◆ Exercise brief ◆
The reply should hold only the lines below beginning at the one with "Viewport: 890px width, 346px height." and ending at the one with "Task: Click the Edit button", copied exactly, with every picture left out.

◆ Material for this exercise ◆

^^^^^^^^

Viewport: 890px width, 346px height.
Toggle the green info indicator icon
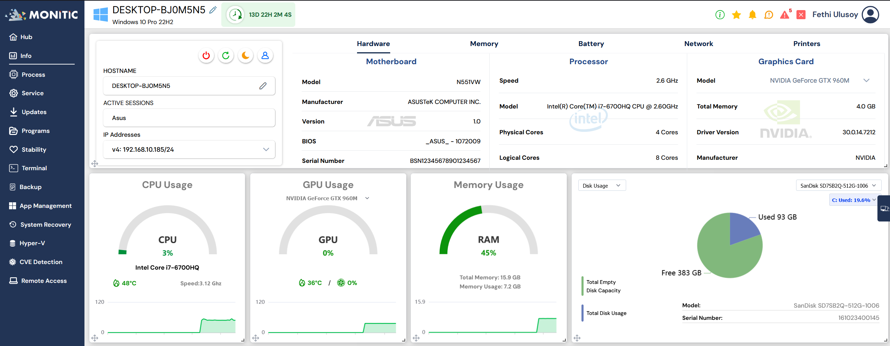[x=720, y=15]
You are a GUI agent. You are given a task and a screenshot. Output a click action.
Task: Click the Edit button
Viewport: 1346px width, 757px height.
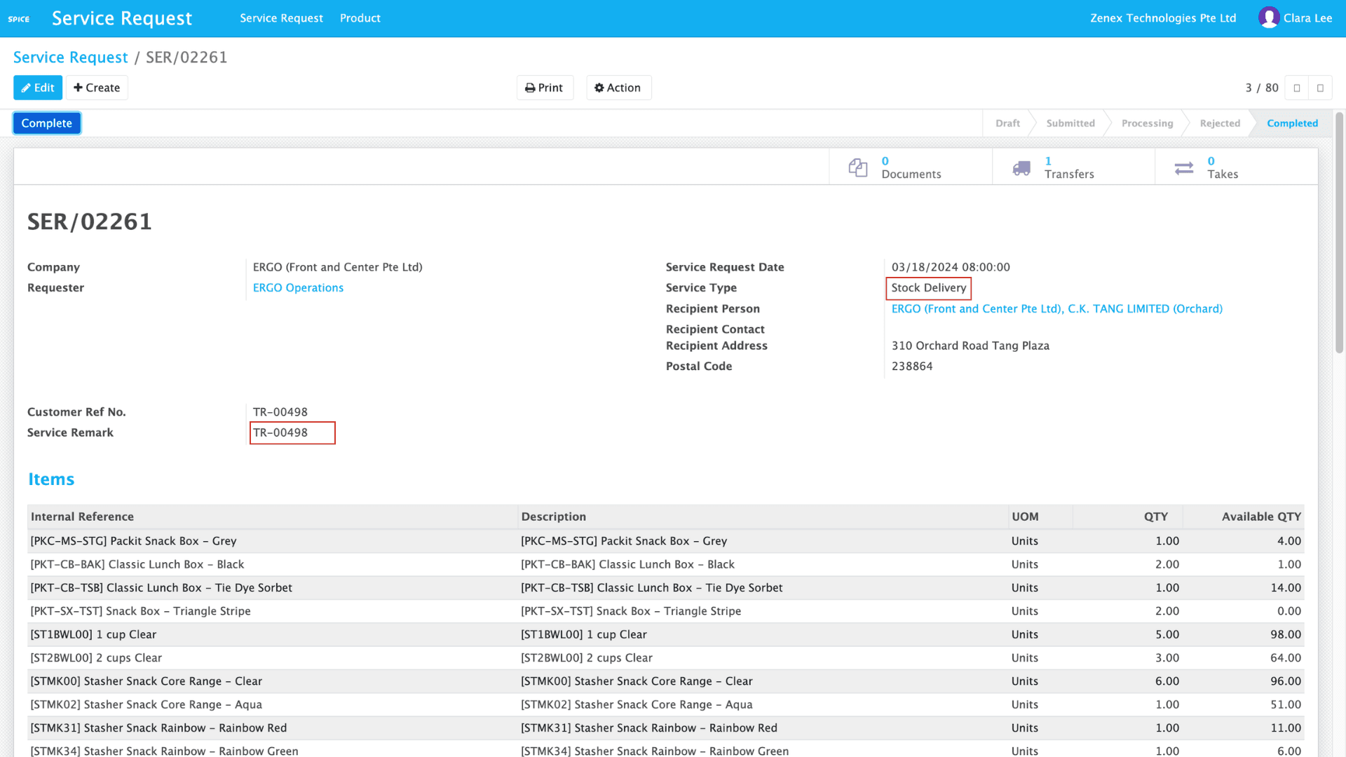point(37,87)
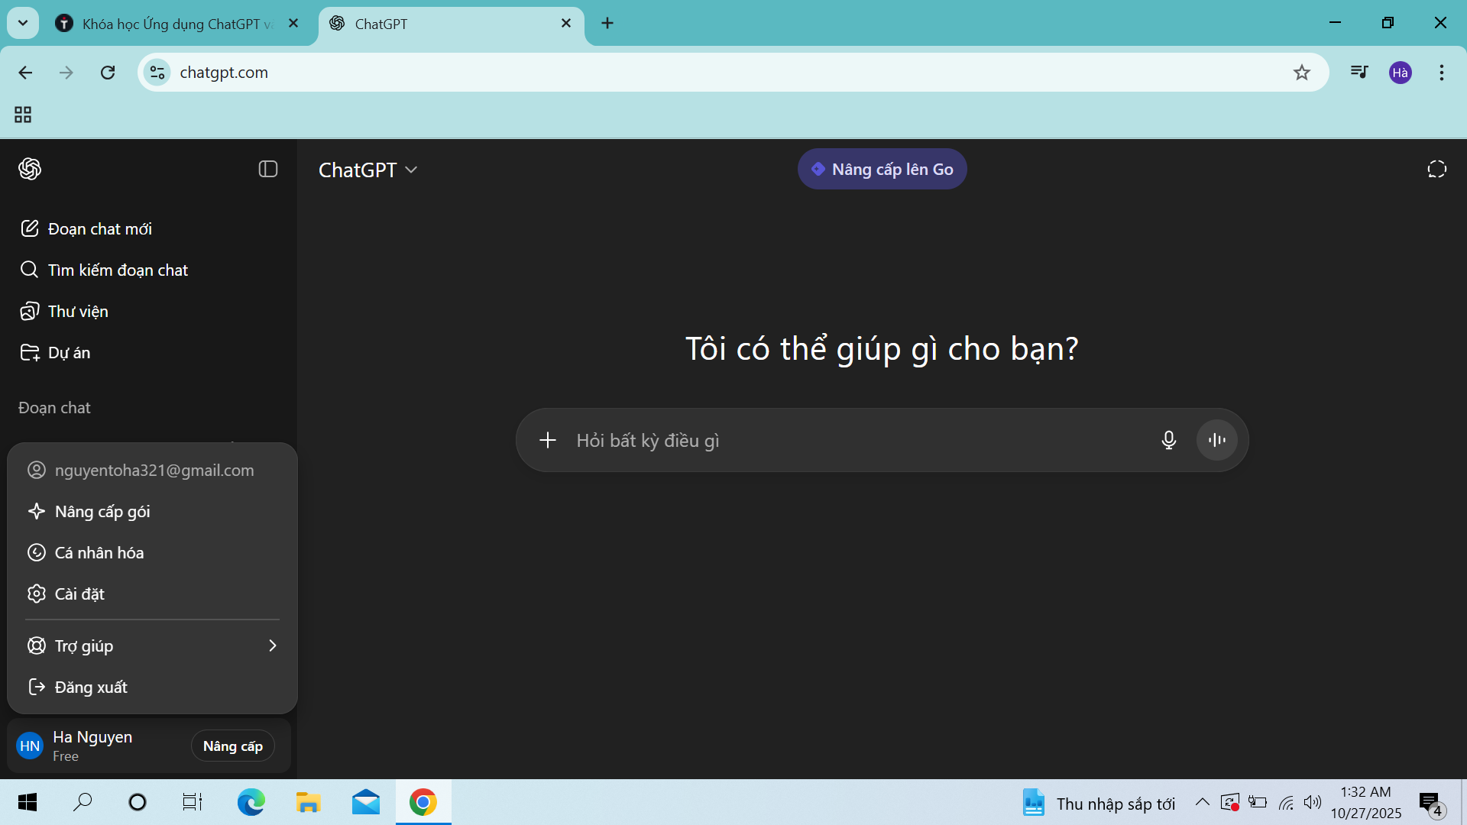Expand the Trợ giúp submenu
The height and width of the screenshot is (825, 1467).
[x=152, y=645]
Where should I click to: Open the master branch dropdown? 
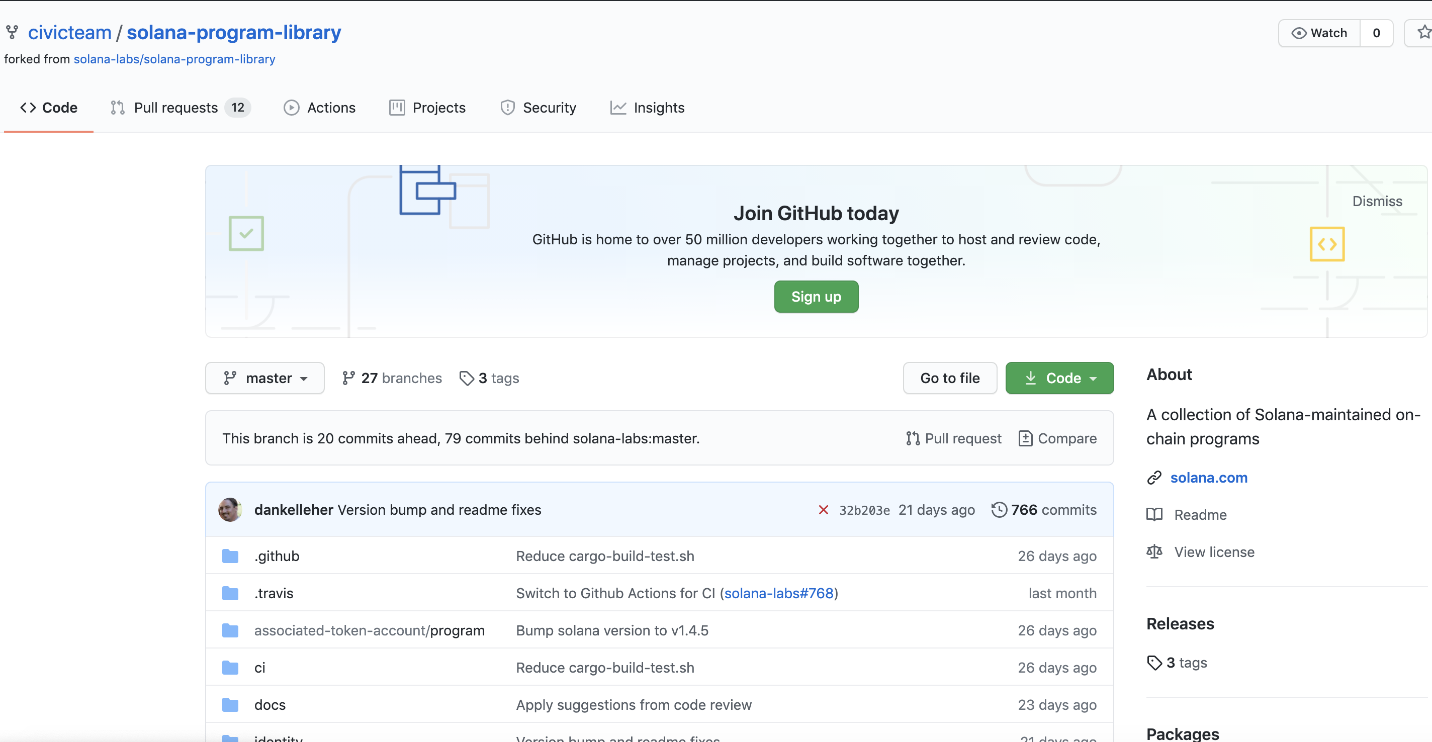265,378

^^^^^^^^

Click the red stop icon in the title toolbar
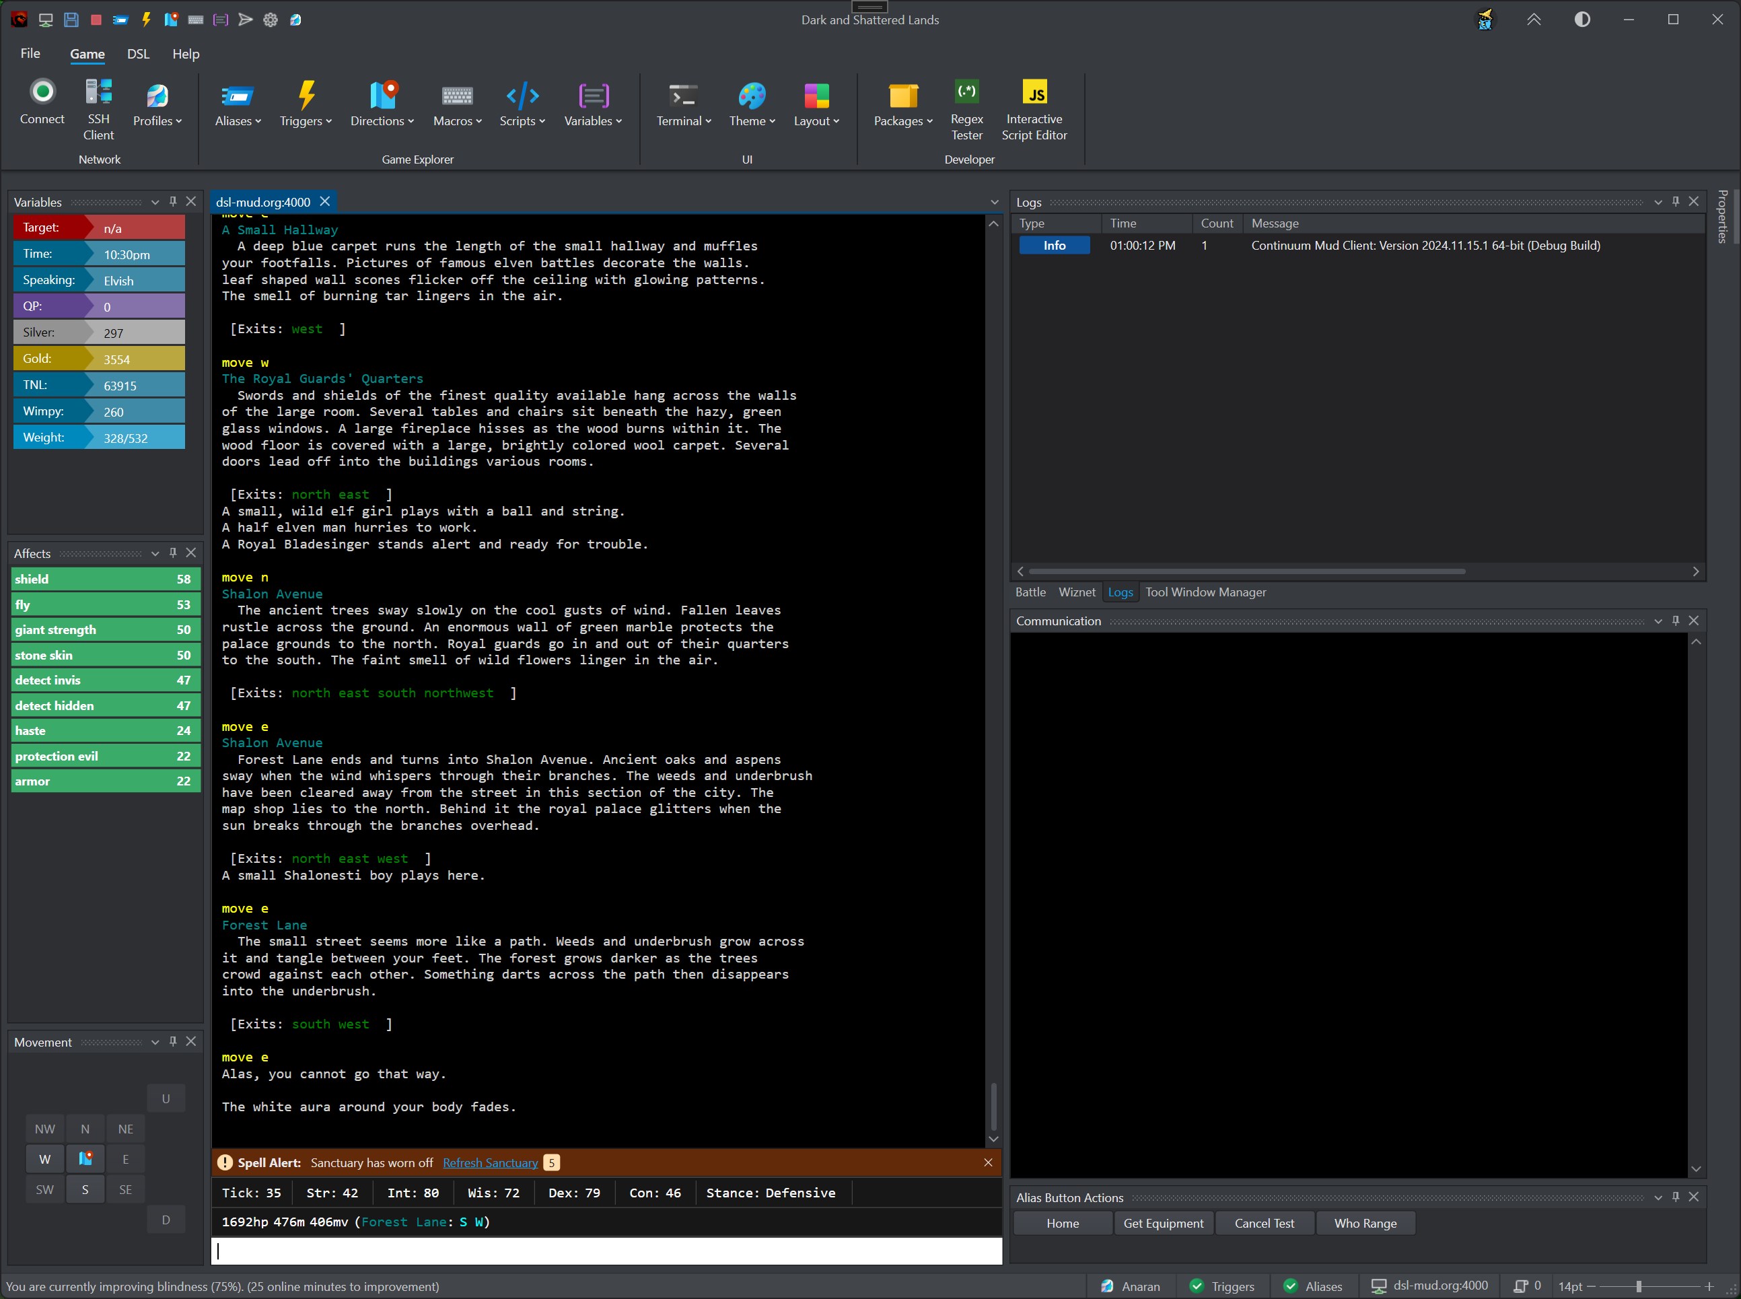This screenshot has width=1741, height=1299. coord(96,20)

^^^^^^^^

◆ Reply to the exercise ◆
Viewport: 890px width, 346px height.
Toggle the green info indicator icon
[x=720, y=15]
You are a GUI agent. You are given a task and a screenshot. Output a click action.
Task: Click the Edit button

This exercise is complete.